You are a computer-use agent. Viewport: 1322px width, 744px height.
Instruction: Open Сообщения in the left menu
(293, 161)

--

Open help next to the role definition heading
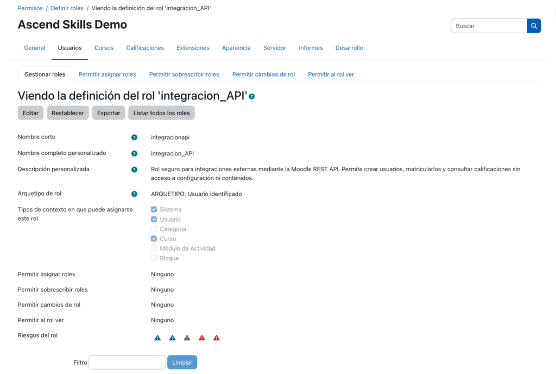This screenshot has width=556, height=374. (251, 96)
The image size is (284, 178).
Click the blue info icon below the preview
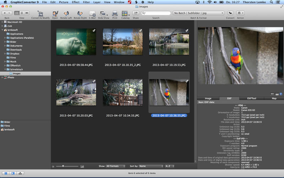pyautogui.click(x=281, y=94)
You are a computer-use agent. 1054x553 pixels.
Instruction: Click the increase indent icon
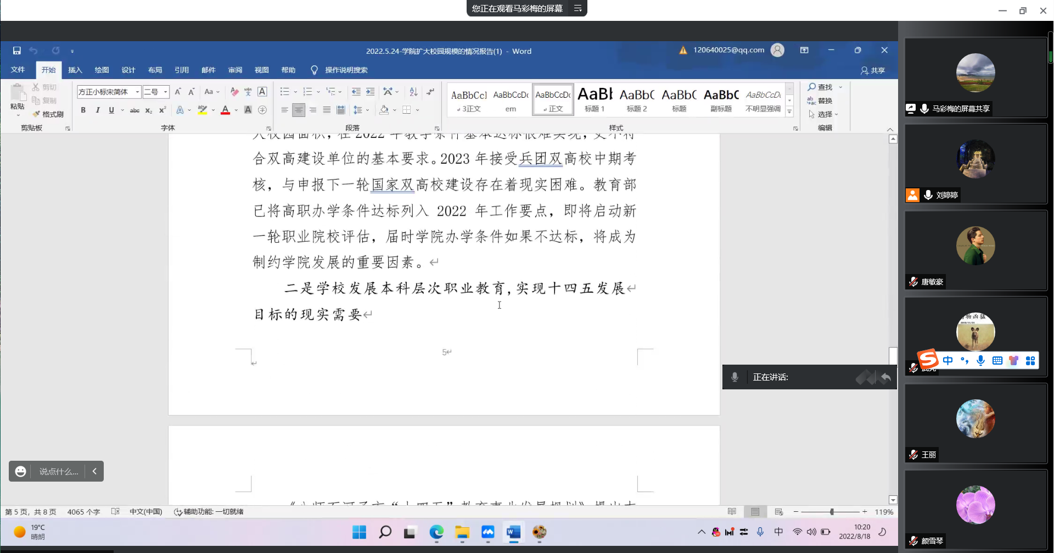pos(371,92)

• **What is expected**:
Rewrite the material from the line containing "Open help next to the role definition heading" through the line containing "pos(371,92)", swapping "icon" for "button" and keeping everything else unchanged. Leave the pictures out of your answer.

• **Finished exercise**:
Open help next to the role definition heading
This screenshot has width=556, height=374. (251, 96)
The image size is (284, 178).
Click the blue info button below the preview
pyautogui.click(x=281, y=94)
You are a computer-use agent. 1054x553 pixels.
Instruction: Click the increase indent button
pos(371,92)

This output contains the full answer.